The collaboration between Nike and SKIMS was never meant to be a one off moment. It was announced early 2025, positioned clearly and rolled out with patience. One collection dropped already last year and now the next wave lands. Footwear. Specifically the NikeSKIMS Rift. A familiar silhouette reintroduced through a very current lens.

At first glance the shoe feels like a remix of everything fashion flirted with in 2025. Ballet flats went functional. Sport silhouettes went soft. Performance design started borrowing elegance instead of fighting it. The Rift sits exactly there. Split toe heritage from Nike’s archive meets a sculpted almost ballerina like upper that instantly triggers associations. You think of Puma’s ballet experiments. You think of Maison Margiela and its iconic tabi. You think of MiuMiu because of that slightly exaggerated rubber base which turns something delicate into something grounded. But this is not imitation. It is Nike pulling its own history back into the conversation and letting SKIMS smooth the edges.

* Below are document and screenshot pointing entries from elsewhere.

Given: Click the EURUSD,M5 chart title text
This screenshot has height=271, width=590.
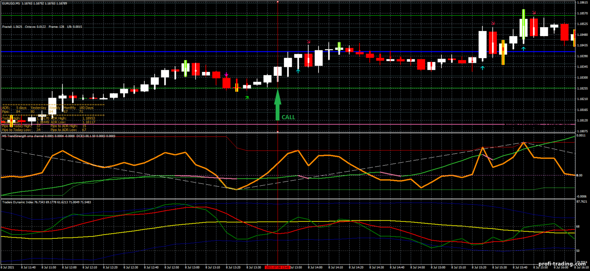Looking at the screenshot, I should [12, 4].
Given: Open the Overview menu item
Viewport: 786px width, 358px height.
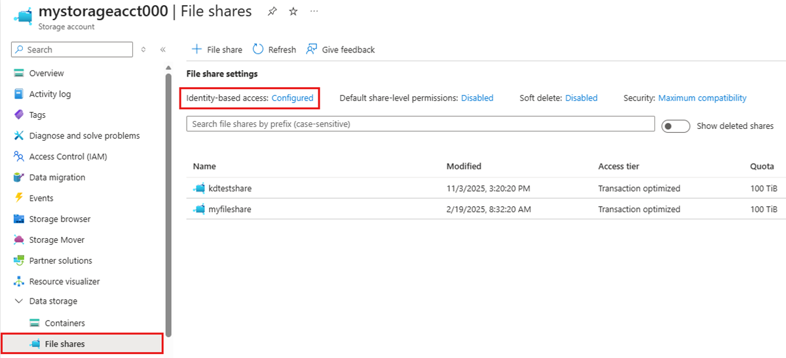Looking at the screenshot, I should pyautogui.click(x=47, y=73).
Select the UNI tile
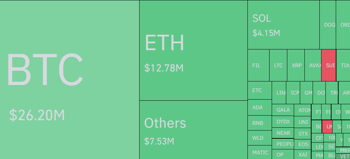Image resolution: width=350 pixels, height=159 pixels. tap(303, 122)
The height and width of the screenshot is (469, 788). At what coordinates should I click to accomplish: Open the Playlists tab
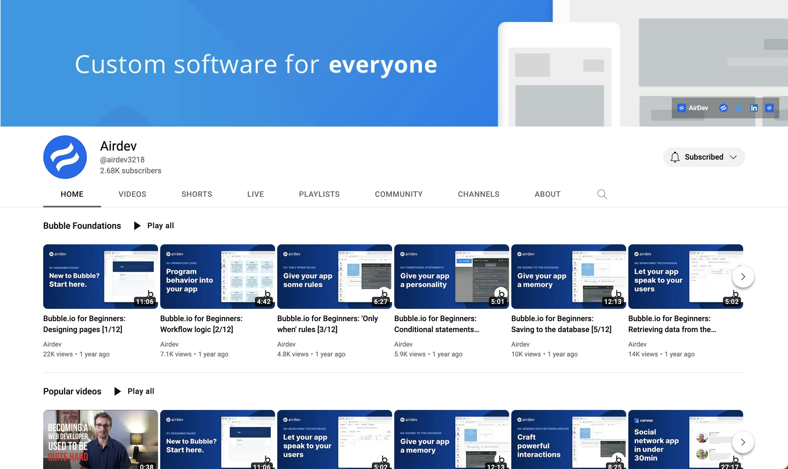319,194
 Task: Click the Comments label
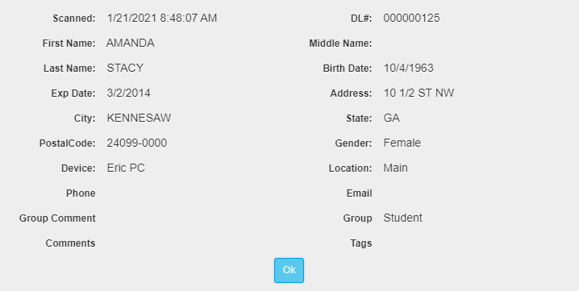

The strength of this collaboration lies in restraint. Neutral skin tones that disappear into wardrobes instead of demanding styling gymnastics. Mesh that feels light. A strap that reads practical and decorative. It aligns perfectly with SKIMS’ philosophy of blending into your life rather than standing on top of it while still carrying Nike’s obsession with movement and biomechanics. The Rift has always been about natural motion inspired by long distance runners and anatomical research and here it feels less like a running shoe and more like a lifestyle translation of that idea.

Fashion is currently obsessed with shoes that live between categories. Not quite sneaker, not quite flat, not quite performance. The question is not whether the NikeSKIMS Rift is wearable. It is whether it becomes that shoe. The one you see everywhere six months from now. Or whether it stays a niche piece for people who enjoy the tension between sporty and strange.